Bossing-Checkliste: Bin ich betroffen?
Nicht jede Standpauke, jeder böser Kommentar vom Chef oder „Come-to-Jesus-Meeting“ ist gleich Bossing. Ob Ihr Vorgesetzter wirklich Psychoterror betreibt und Sie systematisch ausschließt und schikaniert, zeigt die folgende Bossing-Checkliste.
Haken Sie gleich online ab, was auf Sie zutrifft. Bei mehr als drei Merkmalen über einen längeren Zeitraum, spricht Vieles für Mobbing von oben:
- Ich werde regelmäßig unsachlich kritisiert.

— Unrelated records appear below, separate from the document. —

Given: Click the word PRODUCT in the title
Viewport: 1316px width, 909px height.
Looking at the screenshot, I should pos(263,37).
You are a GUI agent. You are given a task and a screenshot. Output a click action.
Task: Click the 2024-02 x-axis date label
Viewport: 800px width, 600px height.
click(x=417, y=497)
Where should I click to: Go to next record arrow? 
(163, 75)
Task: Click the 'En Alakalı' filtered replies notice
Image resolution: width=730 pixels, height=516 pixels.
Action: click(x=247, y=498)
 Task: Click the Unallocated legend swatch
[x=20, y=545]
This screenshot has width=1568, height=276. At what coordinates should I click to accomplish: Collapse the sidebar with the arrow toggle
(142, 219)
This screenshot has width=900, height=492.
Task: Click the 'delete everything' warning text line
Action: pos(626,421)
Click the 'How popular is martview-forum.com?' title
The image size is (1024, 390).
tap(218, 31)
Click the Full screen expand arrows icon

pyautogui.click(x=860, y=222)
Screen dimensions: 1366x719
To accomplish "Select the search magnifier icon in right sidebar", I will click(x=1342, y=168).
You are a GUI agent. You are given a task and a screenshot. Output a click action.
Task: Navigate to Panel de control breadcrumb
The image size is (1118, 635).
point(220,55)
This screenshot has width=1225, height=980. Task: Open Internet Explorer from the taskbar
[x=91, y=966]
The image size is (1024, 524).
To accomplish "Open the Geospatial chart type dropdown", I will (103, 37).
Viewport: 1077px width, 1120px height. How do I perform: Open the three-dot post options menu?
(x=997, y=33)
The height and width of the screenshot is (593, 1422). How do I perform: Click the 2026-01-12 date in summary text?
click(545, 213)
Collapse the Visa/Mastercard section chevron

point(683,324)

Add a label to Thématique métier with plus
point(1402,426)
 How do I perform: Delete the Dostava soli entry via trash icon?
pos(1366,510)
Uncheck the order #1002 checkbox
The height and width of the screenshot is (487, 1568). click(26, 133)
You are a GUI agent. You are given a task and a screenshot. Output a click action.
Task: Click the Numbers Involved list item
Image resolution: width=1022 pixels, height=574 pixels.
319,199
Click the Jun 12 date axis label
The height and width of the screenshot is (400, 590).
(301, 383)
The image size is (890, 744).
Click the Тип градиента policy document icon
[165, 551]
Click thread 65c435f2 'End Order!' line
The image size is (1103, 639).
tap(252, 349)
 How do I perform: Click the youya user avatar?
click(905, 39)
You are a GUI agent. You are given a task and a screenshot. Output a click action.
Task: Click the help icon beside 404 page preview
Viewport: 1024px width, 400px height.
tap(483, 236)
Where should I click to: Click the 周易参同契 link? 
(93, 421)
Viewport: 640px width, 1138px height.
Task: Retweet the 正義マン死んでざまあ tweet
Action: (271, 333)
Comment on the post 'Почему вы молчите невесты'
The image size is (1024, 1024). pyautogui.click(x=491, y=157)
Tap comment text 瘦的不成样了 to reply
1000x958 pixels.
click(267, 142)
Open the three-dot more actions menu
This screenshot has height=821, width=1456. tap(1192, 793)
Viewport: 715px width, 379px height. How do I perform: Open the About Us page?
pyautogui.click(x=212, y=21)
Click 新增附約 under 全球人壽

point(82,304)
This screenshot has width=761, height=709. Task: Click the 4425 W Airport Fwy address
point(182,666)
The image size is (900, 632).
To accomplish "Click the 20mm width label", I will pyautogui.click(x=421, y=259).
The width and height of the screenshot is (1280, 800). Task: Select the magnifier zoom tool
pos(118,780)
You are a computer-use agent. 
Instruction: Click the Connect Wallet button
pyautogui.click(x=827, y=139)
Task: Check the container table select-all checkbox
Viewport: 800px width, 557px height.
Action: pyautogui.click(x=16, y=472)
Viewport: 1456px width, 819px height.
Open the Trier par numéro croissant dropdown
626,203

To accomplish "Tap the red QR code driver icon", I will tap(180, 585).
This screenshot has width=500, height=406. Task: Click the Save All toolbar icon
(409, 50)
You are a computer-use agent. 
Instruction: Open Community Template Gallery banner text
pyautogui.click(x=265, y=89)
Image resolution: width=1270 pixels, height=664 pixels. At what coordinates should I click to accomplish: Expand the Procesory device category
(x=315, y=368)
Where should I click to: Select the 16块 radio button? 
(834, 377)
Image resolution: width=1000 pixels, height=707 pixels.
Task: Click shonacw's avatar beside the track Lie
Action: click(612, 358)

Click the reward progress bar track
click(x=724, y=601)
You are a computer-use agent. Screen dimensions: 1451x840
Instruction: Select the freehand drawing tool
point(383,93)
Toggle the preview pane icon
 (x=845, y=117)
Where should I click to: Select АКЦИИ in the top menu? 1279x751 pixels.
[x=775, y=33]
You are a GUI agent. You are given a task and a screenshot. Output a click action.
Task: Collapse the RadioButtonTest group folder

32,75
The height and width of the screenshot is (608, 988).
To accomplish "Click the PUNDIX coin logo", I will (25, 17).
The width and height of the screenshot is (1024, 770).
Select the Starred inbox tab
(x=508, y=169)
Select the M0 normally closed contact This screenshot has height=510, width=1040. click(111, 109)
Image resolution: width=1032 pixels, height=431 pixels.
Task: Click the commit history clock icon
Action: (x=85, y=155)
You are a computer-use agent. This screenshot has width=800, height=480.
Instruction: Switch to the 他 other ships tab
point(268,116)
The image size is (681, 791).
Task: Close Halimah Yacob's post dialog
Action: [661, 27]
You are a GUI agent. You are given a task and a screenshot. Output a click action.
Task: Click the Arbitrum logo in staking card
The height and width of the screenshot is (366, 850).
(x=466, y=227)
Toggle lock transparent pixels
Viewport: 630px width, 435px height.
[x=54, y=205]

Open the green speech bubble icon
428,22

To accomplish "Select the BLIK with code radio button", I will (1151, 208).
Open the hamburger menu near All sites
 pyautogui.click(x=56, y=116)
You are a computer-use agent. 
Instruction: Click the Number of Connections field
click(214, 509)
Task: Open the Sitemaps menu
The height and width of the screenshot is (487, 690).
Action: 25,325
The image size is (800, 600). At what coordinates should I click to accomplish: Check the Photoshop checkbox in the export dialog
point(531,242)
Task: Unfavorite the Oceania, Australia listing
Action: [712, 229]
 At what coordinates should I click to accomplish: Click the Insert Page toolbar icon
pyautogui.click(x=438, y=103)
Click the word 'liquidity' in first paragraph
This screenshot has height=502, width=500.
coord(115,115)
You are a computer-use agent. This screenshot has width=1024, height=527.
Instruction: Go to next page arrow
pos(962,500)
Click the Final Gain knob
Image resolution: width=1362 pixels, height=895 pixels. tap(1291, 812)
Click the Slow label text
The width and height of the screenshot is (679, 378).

- Ich werde verbal angegriffen oder beschimpft.
- Mir wird mit einer ungerechtfertigten Abmahnungen gedroht.
- Ich werden gemieden und ausgegrenzt.
- Mein Chef überwacht jeden meiner Schritte.
- Mein Vorgesetzter verbreitet Gerüchte über mich.
- Mein Vorgesetzter unterstellt mir regelmäßig Fehlverhalten.
- Mir werden Fehler angelastet, die ich nicht gemacht habe.
- Mir werden wichtige Informationen vorenthalten.
- Ich werde aufgrund von Meinungen, Herkunft oder anderen Faktoren diskriminiert.
- Der Chef unterbricht mich bei allem, was ich sage.
- Mir werden Aufgaben zugeteilt, die nicht zu schaffen sind.
- Der Boss macht mich vor anderen lächerlich.
- Mir werden grundlos Verantwortungen entzogen.
Die Checkliste können Sie sich zusätzlich kostenlos als PDF herunterladen.
Bossing Ursachen: Warum macht der Chef das?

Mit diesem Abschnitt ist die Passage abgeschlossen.